Enemies, a Love Story: Rapman Rides the Waves of a Street War in Familiar Fashion
Although it’s not quite West Side Story (1961), either in style or substance, the melding of musical interludes, blossoming romance and rival gangs tearing their neighborhoods asunder are also the trademarks of Blue Story, the Southeast London set debut from director/writer/producer Rapman (aka Andrew Onwubolu).
Although its narrative features the universal underpinnings of Shakespearean tragedy (like West Side, it prizes the same adolescent mechanisms as Romeo and Juliet), the well-performed but familiar through line, developed from Rapman’s previous YouTube series, is often a bit too on-the-nose.
Paired with the repetitive musical summarizations from the director himself, each generating a truncated montage of the sequences we’d already witnessed but paired with sing-songy, socially conscious rap, Rapman’s latest doesn’t manage to feel as innovative as any of the film’s likely comparisons.
In Peckham, located in South London, a large British Nigerian community has earned it the nickname of Little Lagos. There, Timmy (Stephen Odubola) has grown up in a single-parent household and has made a tenuous place for himself at school thanks to his best friend Marco (Micheal Ward). Since Timmy is from a different neighborhood, which features its own gangs, such as the one run by Mads (Junior Afolabi Salokun) and Killy (Khali Best), Marco, whose older brother Switcher (Eric Kofi-Abrefa) controls their part of the hood, must often step up to protect his friend. But when Marco is in need of Timmy’s assistance one day while the latter is busy with his new girlfriend, Leah (Karla-Simone Spence), the resulting error ends their previous indivisibility. As their vehemence for one another becomes heated, tragedy will mark both their lives forever.

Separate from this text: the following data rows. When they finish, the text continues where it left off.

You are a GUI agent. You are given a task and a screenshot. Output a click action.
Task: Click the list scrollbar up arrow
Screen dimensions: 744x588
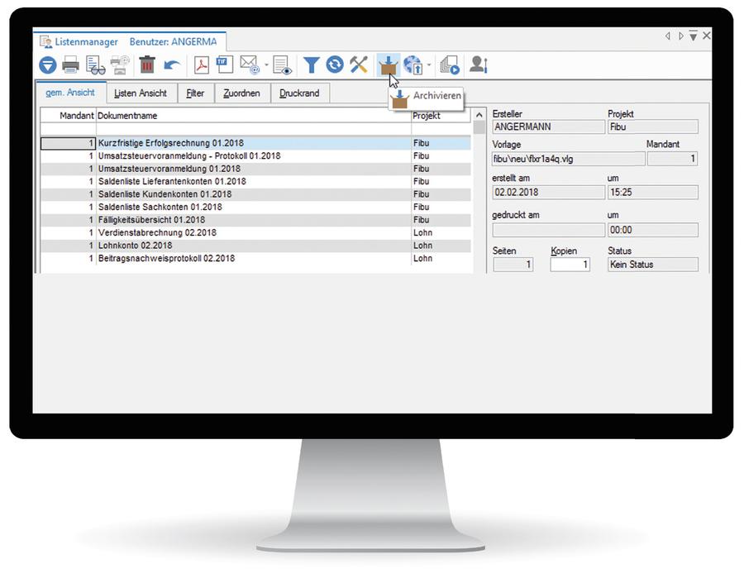click(480, 116)
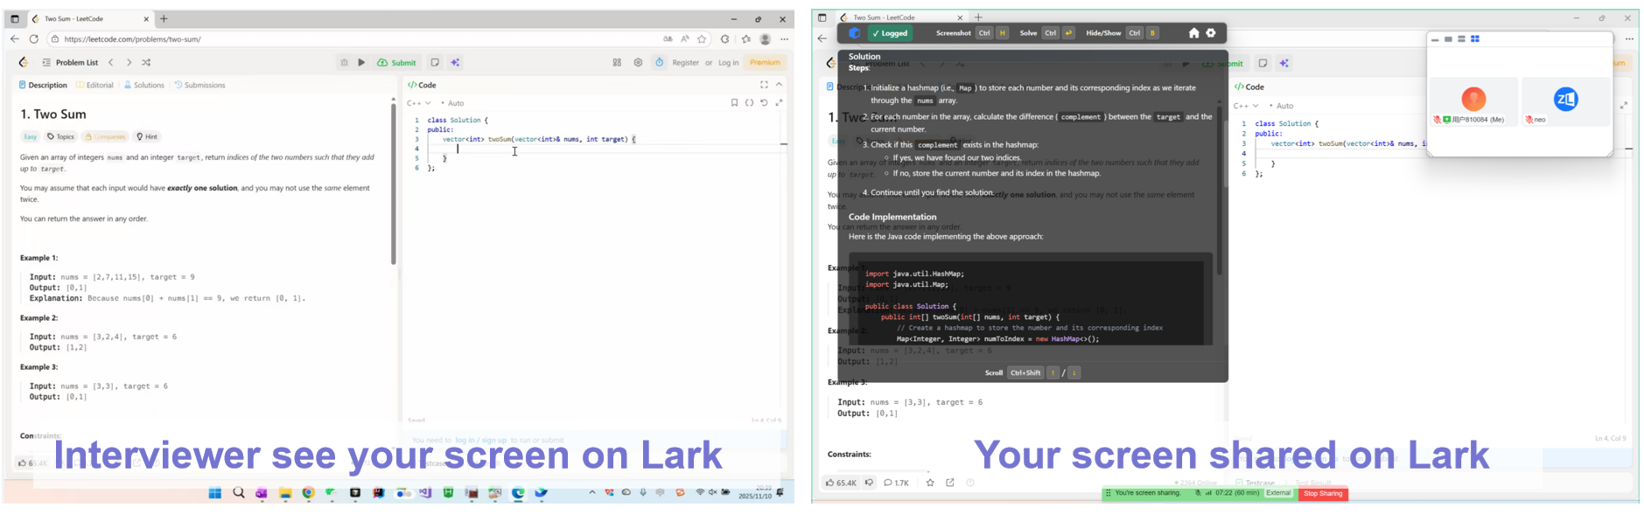The width and height of the screenshot is (1644, 514).
Task: Click the reset code arrow icon in editor
Action: point(764,103)
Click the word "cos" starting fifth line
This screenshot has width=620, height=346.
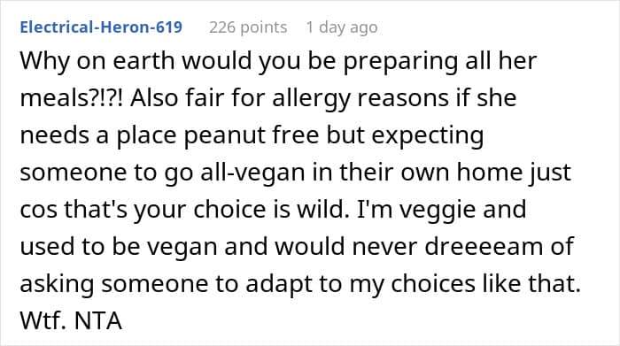[x=38, y=211]
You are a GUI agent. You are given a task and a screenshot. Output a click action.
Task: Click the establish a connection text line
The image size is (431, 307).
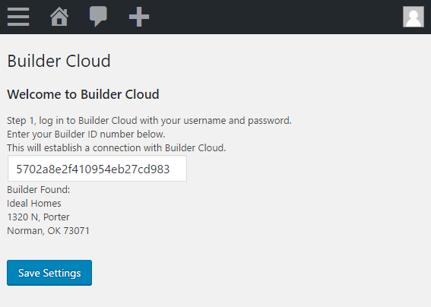pyautogui.click(x=116, y=148)
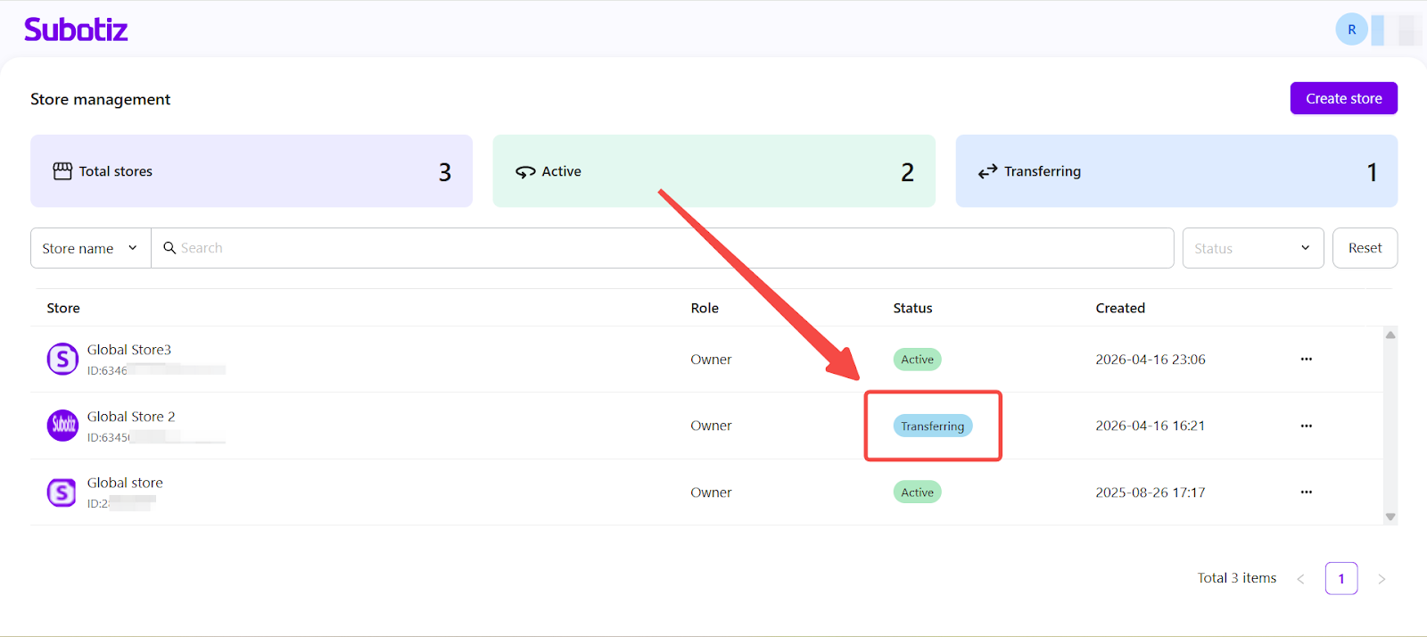1427x637 pixels.
Task: Click the Subotiz logo
Action: click(x=76, y=29)
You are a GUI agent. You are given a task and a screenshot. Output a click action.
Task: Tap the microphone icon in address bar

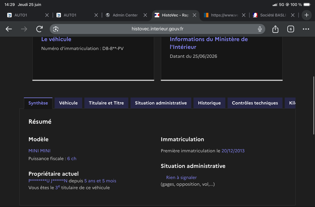point(260,29)
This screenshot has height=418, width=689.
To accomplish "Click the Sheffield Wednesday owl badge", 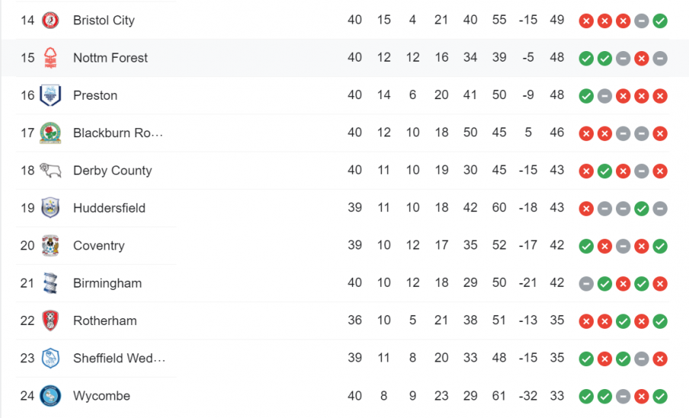I will point(50,359).
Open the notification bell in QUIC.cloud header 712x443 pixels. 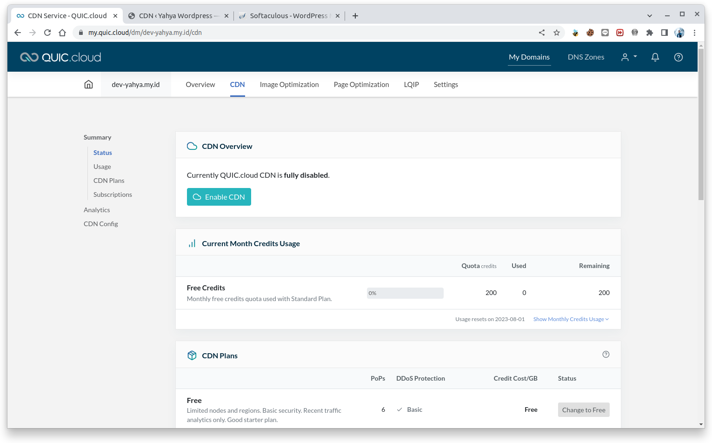[655, 57]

Blue Story owes a lot to early 90s American cinema, a fruitful period for a variety of Black directors, including John Singleton, Ernest R. Dickerson and, of course, Spike Lee. Whereas these portraits of South Central were able to meld specifics of location and culture with universal tenets, Rapman’s rival gangs and sparring characters often feel a bit loosely formulated. Instead, it’s a narrative which depends on certain taken-for-granted human behaviors and then uses them to propel the narrative forward, even if they don’t quite make sense.
The fall out between Timmy and Marco is born of miscommunication, and the impetus for Timmy’s eventual ill-planned vengeance a blind, senseless rage. The reappearances of Rapman and his verses hint at a classic tradition of oratory storytelling, but often feels like a wholly unnecessary attribute, especially considering Blue Story’s narrative is not difficult to follow.
Paired with a new generation’s obsession with recording each and every detail on social media, even to their own detriment, Timmy’s perversely public plan of vengeances makes sense in this milieu—but it robs both him and the narrative of logical and common sense. Would not lying quietly in wait to hunt one’s foe have been more beneficial? But perhaps this is the subtext of Blue Story, accidental or not, as it depicts the public posturing one must assume to survive in these streets—Timmy’s quest for vengeance keeps him tied to his childhood and stuck in a socioeconomic stranglehold. The catch is, the posturing is as much of a trap as the eventual violence leading lives to be cut short by death or prison.